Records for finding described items
>>>

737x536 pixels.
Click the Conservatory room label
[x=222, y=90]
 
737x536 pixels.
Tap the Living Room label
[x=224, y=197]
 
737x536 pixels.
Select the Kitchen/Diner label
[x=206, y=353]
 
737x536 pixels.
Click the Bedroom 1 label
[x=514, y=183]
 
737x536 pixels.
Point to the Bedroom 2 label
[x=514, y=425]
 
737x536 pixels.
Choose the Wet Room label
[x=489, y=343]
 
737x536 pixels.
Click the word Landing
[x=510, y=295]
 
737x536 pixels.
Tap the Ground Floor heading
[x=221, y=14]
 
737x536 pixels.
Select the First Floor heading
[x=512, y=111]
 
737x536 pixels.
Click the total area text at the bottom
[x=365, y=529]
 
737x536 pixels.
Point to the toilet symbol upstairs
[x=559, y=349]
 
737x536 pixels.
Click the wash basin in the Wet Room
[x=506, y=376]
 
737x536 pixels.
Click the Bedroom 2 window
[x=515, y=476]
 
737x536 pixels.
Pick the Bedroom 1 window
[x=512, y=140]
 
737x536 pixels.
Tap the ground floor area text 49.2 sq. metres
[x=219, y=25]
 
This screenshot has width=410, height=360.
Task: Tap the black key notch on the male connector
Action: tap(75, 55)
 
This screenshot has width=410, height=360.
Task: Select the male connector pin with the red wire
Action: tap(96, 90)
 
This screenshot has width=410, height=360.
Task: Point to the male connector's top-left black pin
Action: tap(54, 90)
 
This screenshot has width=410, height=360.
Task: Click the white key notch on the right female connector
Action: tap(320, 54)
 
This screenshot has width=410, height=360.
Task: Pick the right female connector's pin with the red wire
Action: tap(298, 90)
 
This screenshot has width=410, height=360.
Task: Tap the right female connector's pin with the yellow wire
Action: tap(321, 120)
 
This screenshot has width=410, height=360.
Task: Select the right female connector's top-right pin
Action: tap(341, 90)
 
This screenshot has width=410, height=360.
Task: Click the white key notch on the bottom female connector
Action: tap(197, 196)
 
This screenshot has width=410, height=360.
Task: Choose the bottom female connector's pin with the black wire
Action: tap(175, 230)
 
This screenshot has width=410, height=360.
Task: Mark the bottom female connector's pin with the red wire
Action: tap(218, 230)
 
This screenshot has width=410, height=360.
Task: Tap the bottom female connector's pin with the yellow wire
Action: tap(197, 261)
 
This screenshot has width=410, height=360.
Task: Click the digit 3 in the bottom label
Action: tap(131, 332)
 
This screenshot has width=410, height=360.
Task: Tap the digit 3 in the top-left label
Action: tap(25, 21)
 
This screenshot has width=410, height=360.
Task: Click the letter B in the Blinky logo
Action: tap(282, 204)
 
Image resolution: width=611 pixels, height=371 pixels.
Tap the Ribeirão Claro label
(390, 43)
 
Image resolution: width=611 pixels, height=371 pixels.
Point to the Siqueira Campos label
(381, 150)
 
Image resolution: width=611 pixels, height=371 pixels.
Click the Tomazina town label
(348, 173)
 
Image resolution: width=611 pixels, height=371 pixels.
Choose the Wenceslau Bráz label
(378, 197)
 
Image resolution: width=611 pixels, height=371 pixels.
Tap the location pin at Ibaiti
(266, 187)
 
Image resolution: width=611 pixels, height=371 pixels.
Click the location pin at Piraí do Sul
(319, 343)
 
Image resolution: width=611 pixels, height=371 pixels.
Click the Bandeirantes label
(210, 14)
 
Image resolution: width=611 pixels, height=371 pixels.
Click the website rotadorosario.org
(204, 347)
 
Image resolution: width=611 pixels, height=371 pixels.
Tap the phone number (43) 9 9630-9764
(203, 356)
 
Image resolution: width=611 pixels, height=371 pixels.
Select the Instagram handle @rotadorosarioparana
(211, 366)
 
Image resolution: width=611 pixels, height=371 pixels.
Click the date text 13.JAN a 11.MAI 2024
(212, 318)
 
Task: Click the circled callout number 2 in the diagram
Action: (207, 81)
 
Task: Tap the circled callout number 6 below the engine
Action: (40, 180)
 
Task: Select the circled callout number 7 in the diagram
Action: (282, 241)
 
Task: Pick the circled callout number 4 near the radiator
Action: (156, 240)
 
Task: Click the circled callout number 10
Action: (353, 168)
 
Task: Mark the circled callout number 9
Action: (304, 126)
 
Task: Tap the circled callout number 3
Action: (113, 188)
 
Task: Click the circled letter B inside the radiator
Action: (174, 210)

<<<
>>>

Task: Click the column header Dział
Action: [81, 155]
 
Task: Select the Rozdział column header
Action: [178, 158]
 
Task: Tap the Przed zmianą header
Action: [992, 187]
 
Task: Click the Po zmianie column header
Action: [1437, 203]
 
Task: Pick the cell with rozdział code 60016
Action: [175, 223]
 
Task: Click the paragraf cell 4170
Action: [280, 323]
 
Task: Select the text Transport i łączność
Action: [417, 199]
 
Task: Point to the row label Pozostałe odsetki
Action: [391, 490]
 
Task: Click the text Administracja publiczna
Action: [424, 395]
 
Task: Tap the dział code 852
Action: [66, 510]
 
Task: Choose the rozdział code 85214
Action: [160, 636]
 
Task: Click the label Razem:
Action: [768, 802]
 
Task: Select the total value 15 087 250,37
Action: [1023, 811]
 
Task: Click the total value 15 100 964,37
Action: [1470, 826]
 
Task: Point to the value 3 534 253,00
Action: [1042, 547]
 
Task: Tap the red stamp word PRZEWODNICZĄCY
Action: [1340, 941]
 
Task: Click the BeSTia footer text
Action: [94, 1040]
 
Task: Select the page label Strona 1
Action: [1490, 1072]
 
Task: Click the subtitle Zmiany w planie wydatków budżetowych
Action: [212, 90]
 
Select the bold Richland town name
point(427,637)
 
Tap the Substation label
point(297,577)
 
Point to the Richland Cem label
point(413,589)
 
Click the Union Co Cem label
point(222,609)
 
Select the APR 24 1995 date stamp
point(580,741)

<<<

Task goal:
Pull out each line of the items above that contains the string "word".

Finished task:
Click the word Landing
Task: Tap the red stamp word PRZEWODNICZĄCY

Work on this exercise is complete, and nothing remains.